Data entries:
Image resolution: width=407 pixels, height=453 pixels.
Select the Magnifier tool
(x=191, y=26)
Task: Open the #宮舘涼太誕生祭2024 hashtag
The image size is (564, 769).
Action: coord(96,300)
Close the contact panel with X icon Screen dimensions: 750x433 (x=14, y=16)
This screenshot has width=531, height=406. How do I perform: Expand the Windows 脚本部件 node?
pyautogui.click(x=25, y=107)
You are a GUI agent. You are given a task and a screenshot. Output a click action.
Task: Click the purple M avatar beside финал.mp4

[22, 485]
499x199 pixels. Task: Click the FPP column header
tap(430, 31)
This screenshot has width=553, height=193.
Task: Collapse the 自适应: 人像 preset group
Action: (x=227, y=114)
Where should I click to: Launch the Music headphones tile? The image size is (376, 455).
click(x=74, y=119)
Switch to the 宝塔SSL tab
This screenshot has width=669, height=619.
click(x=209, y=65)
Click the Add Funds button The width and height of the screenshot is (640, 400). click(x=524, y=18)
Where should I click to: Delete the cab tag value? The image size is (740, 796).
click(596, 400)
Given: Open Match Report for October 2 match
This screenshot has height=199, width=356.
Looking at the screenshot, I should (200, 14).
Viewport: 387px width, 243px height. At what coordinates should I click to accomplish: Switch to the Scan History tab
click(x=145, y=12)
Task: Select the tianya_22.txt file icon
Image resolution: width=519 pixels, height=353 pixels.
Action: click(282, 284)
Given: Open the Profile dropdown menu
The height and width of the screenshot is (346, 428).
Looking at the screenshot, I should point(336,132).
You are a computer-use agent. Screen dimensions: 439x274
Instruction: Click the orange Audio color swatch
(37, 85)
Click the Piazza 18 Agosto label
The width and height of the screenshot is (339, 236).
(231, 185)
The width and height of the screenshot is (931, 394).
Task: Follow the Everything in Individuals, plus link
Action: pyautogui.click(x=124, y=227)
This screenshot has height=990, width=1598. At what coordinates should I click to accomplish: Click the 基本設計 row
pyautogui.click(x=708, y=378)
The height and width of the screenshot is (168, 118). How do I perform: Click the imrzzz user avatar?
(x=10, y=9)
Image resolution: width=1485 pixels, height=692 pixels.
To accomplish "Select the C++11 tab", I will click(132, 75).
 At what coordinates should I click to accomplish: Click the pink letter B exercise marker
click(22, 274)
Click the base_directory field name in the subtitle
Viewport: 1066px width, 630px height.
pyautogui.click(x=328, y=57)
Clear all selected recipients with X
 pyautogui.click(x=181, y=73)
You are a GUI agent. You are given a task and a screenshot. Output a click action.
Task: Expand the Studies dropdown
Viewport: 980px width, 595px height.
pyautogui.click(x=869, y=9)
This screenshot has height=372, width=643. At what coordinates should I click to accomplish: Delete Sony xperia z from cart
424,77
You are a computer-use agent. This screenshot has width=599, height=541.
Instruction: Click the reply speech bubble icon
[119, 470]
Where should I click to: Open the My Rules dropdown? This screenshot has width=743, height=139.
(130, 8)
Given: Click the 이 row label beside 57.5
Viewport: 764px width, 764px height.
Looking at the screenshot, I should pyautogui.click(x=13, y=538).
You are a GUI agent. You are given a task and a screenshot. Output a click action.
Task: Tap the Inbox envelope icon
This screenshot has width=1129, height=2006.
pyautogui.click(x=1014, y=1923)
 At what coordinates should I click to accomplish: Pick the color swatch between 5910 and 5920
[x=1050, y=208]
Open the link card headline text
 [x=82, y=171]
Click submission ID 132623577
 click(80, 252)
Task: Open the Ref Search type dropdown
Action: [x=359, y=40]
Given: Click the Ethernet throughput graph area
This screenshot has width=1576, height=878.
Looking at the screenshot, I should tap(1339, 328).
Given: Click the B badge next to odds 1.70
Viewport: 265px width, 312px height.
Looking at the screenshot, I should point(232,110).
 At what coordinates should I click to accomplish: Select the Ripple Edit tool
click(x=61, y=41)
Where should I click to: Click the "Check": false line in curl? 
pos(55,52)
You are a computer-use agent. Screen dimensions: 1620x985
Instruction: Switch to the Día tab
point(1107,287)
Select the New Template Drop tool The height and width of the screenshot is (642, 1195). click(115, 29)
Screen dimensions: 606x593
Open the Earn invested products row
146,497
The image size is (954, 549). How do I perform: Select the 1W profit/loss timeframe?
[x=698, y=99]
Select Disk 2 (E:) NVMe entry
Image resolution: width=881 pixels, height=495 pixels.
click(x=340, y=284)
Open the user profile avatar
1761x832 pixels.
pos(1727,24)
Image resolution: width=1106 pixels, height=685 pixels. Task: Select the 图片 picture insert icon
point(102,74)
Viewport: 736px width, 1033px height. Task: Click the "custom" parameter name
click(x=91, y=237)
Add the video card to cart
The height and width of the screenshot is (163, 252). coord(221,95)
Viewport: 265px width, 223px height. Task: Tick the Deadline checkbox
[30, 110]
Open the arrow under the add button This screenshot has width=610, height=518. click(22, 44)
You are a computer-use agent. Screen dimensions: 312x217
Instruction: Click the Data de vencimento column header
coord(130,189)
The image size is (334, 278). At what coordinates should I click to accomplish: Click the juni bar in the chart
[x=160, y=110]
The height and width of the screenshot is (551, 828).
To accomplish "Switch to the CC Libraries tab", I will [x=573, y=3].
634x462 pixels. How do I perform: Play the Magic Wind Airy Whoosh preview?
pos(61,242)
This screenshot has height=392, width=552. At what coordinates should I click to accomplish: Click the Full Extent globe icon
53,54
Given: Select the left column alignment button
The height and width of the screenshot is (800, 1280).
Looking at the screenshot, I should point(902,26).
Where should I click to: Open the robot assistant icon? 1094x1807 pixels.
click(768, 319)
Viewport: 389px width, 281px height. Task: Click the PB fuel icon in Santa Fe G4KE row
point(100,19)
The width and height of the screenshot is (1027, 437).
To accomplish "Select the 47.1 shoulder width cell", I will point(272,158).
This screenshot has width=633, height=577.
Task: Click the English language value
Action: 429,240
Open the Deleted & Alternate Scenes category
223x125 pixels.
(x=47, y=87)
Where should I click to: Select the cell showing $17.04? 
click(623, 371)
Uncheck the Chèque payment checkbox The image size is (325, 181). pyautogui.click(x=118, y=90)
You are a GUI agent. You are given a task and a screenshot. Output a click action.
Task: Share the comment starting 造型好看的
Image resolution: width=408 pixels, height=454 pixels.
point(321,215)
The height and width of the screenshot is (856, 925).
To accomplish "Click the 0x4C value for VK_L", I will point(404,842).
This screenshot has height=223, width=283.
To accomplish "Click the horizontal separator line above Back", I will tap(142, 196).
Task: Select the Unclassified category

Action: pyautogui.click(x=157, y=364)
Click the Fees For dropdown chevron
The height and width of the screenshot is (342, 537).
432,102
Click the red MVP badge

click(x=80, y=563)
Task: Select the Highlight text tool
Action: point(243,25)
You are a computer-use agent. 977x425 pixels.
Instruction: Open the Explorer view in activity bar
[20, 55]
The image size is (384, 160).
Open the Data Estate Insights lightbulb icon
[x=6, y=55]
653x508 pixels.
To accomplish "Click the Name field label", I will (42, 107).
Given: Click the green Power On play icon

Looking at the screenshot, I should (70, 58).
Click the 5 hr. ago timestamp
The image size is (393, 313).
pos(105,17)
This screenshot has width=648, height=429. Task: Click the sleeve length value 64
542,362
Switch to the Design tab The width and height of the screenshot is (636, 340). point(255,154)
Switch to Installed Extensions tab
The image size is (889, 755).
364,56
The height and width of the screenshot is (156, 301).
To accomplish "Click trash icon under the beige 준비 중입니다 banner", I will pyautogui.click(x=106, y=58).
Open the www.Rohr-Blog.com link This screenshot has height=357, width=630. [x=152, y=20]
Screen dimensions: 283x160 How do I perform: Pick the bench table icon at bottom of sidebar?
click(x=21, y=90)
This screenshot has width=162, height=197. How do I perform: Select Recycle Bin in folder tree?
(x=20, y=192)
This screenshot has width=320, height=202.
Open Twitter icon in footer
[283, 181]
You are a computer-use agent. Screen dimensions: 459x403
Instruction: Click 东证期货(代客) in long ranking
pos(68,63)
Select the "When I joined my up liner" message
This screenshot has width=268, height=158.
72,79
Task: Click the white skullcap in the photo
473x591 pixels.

**INSTRUCTIONS TO FOLLOW**
Set down, exactly as they stand above, the lines starting with the line with "Where should I click to: Click" and going on through the line with "Screen dimensions: 606x593", and no others.

**SOLUTION**
Where should I click to: Click the "Check": false line in curl? 
pos(55,52)
You are a computer-use agent. Screen dimensions: 1620x985
Instruction: Switch to the Día tab
point(1107,287)
Select the New Template Drop tool The height and width of the screenshot is (642, 1195). click(115, 29)
Screen dimensions: 606x593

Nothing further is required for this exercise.